=== WRITTEN INSTRUCTION ===
Write out every line of the data below word for word, leaving out the pictures.

Records for finding displayed items:
** Start **
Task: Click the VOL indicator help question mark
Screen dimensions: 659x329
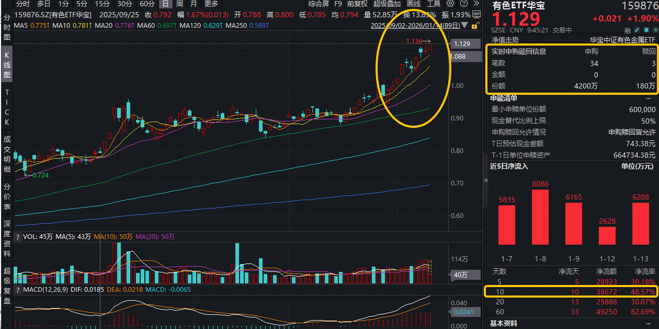Action: [18, 237]
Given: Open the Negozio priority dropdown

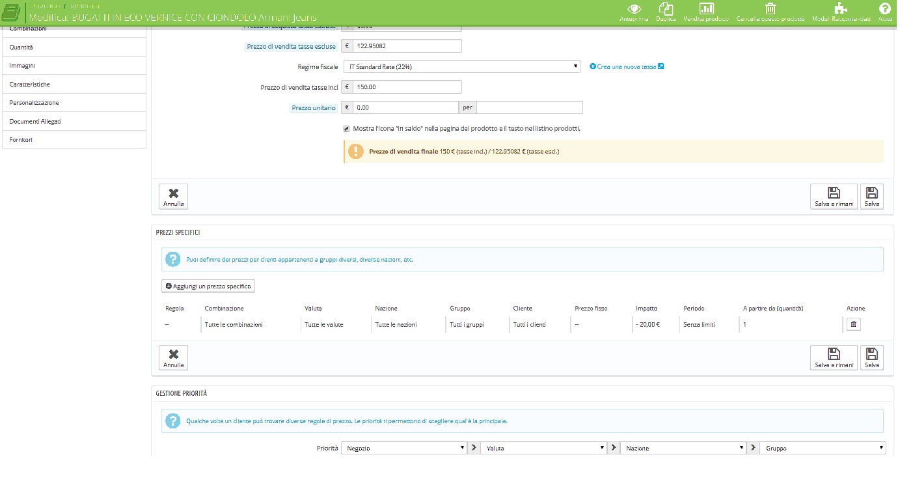Looking at the screenshot, I should [x=404, y=448].
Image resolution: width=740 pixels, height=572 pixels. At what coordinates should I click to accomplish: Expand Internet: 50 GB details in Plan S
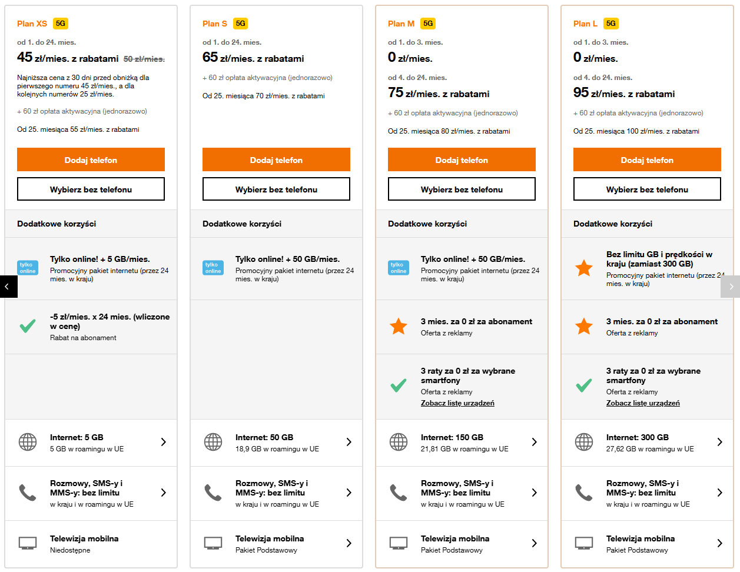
** End **
=== WORKED ANSWER ===
Task: Click the VOL indicator help question mark
Screen dimensions: 659x329
Action: [18, 237]
Given: Open the Negozio priority dropdown

Looking at the screenshot, I should [x=404, y=448].
Image resolution: width=740 pixels, height=572 pixels. At what coordinates should I click to accomplish: Expand Internet: 50 GB details in Plan S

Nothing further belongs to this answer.